Data entries:
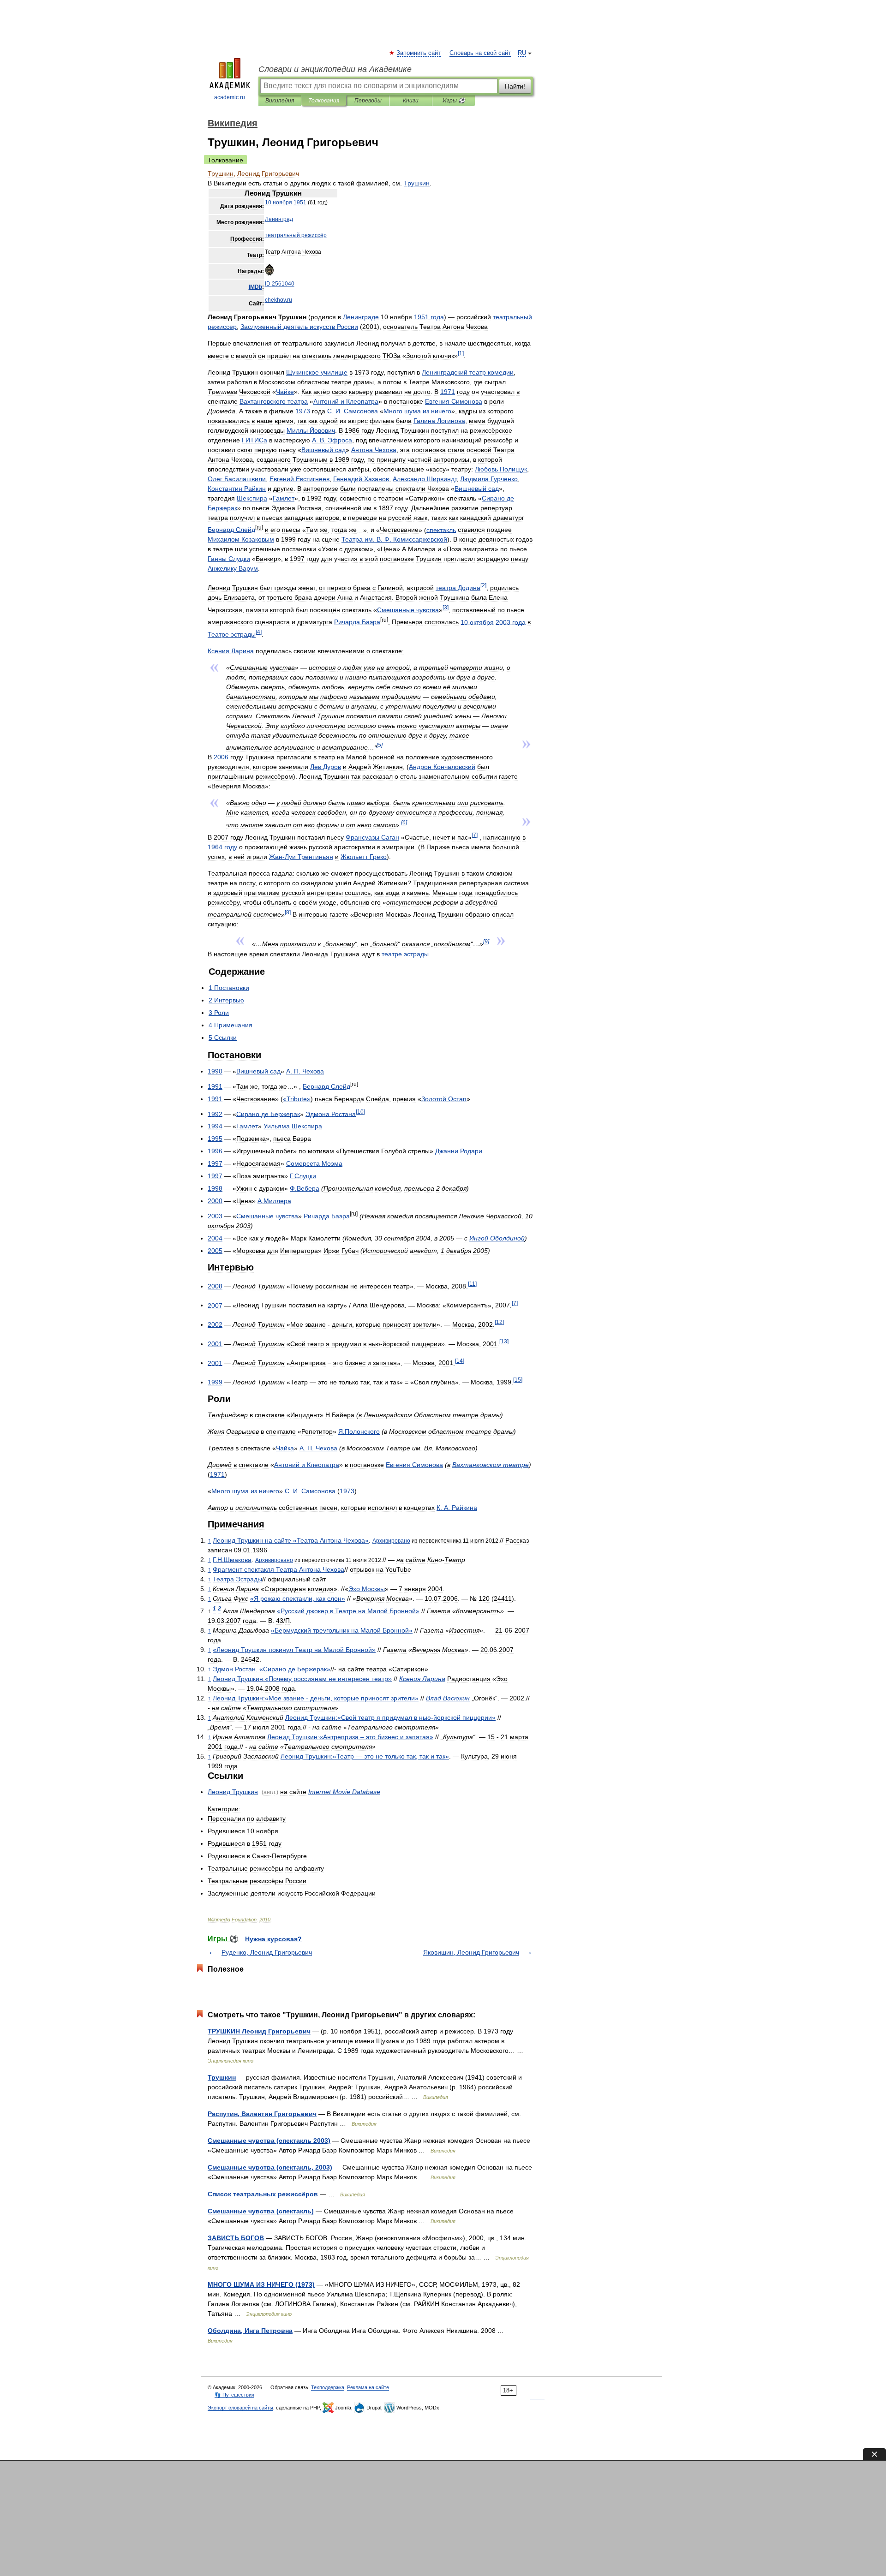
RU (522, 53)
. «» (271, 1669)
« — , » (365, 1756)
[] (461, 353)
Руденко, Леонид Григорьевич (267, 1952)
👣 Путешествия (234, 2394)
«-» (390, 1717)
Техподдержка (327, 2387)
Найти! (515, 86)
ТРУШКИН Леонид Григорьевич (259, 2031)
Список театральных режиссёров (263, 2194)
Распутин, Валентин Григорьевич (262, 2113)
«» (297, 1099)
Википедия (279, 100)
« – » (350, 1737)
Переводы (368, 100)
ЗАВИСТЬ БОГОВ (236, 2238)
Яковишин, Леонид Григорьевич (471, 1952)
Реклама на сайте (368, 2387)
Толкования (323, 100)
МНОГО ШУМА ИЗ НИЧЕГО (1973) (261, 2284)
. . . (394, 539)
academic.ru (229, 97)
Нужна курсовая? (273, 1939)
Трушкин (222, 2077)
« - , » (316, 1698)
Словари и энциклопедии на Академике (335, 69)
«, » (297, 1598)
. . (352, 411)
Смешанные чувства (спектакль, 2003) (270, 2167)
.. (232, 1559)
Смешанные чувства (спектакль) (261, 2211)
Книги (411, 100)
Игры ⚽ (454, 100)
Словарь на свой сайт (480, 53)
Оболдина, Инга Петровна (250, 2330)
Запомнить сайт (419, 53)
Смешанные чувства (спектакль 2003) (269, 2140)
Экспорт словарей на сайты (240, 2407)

Problem to solve: Without the pictures, set down every entry exactly.

Answer for the task:
RU (522, 53)
. «» (271, 1669)
« — , » (365, 1756)
[] (461, 353)
Руденко, Леонид Григорьевич (267, 1952)
👣 Путешествия (234, 2394)
«-» (390, 1717)
Техподдержка (327, 2387)
Найти! (515, 86)
ТРУШКИН Леонид Григорьевич (259, 2031)
Список театральных режиссёров (263, 2194)
Распутин, Валентин Григорьевич (262, 2113)
«» (297, 1099)
Википедия (279, 100)
« – » (350, 1737)
Переводы (368, 100)
ЗАВИСТЬ БОГОВ (236, 2238)
Яковишин, Леонид Григорьевич (471, 1952)
Реклама на сайте (368, 2387)
Толкования (323, 100)
МНОГО ШУМА ИЗ НИЧЕГО (1973) (261, 2284)
. . . (394, 539)
academic.ru (229, 97)
Нужна курсовая? (273, 1939)
Трушкин (222, 2077)
« - , » (316, 1698)
Словари и энциклопедии на Академике (335, 69)
«, » (297, 1598)
. . (352, 411)
Смешанные чувства (спектакль, 2003) (270, 2167)
.. (232, 1559)
Смешанные чувства (спектакль) (261, 2211)
Книги (411, 100)
Игры ⚽ (454, 100)
Словарь на свой сайт (480, 53)
Оболдина, Инга Петровна (250, 2330)
Запомнить сайт (419, 53)
Смешанные чувства (спектакль 2003) (269, 2140)
Экспорт словарей на сайты (240, 2407)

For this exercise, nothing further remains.